Skip to content

skip-cloudformation-creation flag does not fully bypass CloudFormation stack dependency #5944

@raykrueger

Description

@raykrueger

/kind bug

What steps did you take and what happened:

Deploy the CAPA CloudFormation bootstrap stack in us-east-1, then run e2e tests in a different region with the skip flag:

AWS_REGION=us-east-2 make test-e2e \
  GINKGO_FOCUS="..." \
  E2E_ARGS="-skip-cloudformation-creation -skip-cloudformation-deletion"

The suite panics/fails in two places not guarded by -skip-cloudformation-creation:

1. ensureStackTagstest/e2e/shared/suite.go:155

Calls CloudFormation:DescribeStacks unconditionally after the creation block. Fails with:

ValidationError: Stack with id cluster-api-provider-aws-sigs-k8s-io does not exist

2. newUserAccessKeytest/e2e/shared/aws.go:883

This is related, but different. Our existing stack was deployed without the BootstrapUser.
This causes a nil-pointer panic rather than a handled error.

IAM:ListAccessKeys error is silently discarded (keyOuts, _ := ...), leaving keyOuts nil and causing a nil-pointer panic:

runtime error: invalid memory address or nil pointer dereference
    test/e2e/shared/aws.go:883

What did you expect to happen:

-skip-cloudformation-creation should bypass all operations that assume the CF stack exists in the current region, not just the stack creation call itself.
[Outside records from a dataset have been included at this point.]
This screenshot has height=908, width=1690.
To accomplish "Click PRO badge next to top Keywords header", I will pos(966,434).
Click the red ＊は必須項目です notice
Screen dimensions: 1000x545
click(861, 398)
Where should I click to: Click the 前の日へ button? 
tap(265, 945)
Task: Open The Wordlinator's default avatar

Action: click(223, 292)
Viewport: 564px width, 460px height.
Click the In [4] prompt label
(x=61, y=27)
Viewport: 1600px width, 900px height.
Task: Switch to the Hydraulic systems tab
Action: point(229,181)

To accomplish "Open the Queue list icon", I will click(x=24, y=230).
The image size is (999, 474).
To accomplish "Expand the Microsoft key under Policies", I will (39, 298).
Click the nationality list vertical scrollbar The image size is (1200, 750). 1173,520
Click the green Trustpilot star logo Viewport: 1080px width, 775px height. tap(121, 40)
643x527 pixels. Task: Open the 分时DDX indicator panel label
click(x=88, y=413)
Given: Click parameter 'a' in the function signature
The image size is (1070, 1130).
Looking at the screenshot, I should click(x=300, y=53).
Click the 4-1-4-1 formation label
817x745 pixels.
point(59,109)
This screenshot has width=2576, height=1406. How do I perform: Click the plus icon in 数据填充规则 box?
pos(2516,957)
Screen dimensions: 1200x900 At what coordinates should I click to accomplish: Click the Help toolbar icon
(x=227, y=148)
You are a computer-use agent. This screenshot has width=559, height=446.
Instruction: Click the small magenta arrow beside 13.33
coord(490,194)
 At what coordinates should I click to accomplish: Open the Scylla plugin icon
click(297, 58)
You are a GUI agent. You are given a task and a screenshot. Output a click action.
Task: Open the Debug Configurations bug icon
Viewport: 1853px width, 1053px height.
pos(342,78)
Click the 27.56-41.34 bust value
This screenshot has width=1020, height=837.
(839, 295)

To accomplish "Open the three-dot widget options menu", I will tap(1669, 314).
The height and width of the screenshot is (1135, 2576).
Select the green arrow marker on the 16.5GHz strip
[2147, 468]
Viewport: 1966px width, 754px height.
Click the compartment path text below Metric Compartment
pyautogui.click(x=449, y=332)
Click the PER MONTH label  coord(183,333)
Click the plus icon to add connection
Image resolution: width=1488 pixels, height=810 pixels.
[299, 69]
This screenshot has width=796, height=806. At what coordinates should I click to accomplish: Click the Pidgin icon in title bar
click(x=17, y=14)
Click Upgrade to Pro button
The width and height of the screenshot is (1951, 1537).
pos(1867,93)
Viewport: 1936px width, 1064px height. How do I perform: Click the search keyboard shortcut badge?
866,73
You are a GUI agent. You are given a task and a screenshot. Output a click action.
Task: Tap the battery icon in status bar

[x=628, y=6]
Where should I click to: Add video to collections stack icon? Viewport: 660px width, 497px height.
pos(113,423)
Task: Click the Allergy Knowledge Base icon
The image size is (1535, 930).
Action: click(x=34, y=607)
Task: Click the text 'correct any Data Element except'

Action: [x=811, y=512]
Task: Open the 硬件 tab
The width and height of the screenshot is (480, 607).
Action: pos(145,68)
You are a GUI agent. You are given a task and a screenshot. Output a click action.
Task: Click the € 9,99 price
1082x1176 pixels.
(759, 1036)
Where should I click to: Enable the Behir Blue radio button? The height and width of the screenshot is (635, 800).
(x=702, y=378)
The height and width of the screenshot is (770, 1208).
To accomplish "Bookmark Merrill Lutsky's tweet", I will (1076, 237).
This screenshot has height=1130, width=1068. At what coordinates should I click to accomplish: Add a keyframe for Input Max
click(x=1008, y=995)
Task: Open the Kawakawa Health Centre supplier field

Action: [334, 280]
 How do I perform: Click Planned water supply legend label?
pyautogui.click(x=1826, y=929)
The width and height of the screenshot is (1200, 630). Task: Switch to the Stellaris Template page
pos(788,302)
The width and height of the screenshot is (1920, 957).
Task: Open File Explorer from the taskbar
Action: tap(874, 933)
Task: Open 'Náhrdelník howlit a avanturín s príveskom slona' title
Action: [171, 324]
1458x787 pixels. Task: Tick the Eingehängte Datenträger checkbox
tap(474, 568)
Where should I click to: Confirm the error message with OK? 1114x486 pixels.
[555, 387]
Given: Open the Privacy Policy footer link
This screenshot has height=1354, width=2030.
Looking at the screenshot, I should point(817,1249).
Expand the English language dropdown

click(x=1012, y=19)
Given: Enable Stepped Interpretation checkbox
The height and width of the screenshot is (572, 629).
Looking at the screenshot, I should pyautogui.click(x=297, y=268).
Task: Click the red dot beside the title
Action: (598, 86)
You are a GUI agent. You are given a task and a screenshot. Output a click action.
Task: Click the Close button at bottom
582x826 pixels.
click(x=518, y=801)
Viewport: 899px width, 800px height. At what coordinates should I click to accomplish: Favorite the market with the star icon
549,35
Anything else you would like to add:

CloudFormation:DescribeStacks is regional. A stack deployed in us-east-1 is not visible in us-east-2. IAM is global, so a bootstrap user created by the stack should exist cross-region, but the flag guards only the creation step, leaving two unconditional calls that require the stack to exist locally. Additionally, if the stack was deployed without BootstrapUser.Enable = true, the bootstrap user does not exist at all, making the newUserAccessKey failure inevitable regardless of region.

The silent error discard in newUserAccessKey (keyOuts, _ := ...) also independently deserves fixing. It turns a real API error into a confusing nil-pointer panic with no context.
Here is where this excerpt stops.